Fidelidade a si mesmo

A fidelidade não consiste em uma adesão mecânica para situações externas; de fato, a sua autenticidade vem de uma consistência interior positiva da própria pessoa, pois é o indivíduo chamado à fidelidade e é no seu mundo interior que ela amadurece, se enriquece e se determina.

A fidelidade a si mesmo, enquanto apego à parte negativa de si, é no mínimo questionável, e nada constrói de bom. Portanto, também desta experiência sai algum ensinamento que nos ajuda a retomar o julgamento correto e as escolhas positivas.

Na pessoa uma verdadeira visão de fé não pode ser separada, de uma serenidade psicológica natural, a fim de se tornar um bom terreno, essencial para que o Espírito expresse “o homem novo criado por Deus, na justiça e santidade” (Ef 4, 24).

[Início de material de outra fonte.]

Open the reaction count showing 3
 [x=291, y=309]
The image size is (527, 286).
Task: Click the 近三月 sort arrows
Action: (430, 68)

A fidelidade humana fortalecida pela fé, adquire uma força inimaginável e se torna sinal da fidelidade eterna de Deus na história e nas escolhas humanas, até doar a vida. O servo fiel terá a perseverança para manter a lâmpada acesa, transitar os talentos, cingir-se da toalha, lavar os pés dos irmãos e “ficar longe da sujeira deste mundo”.

Naquele que vive a fidelidade os irmãos encontrarão repouso, um banquete de alegria onde experimentarão a amizade e a beleza para, juntos, construírem o Reino, querendo que as relações humanas floresçam porque, na fidelidade de Deus, o homem fará jorrar a sua própria fidelidade.

 

Gianfranco Vianello

Sacerdote missionário do Pime

Reside e trabalha em São Paulo

 

Fonte: Revista Mundo e Missão, ano 24, nº 212, de maio de 2017, p. 32-33.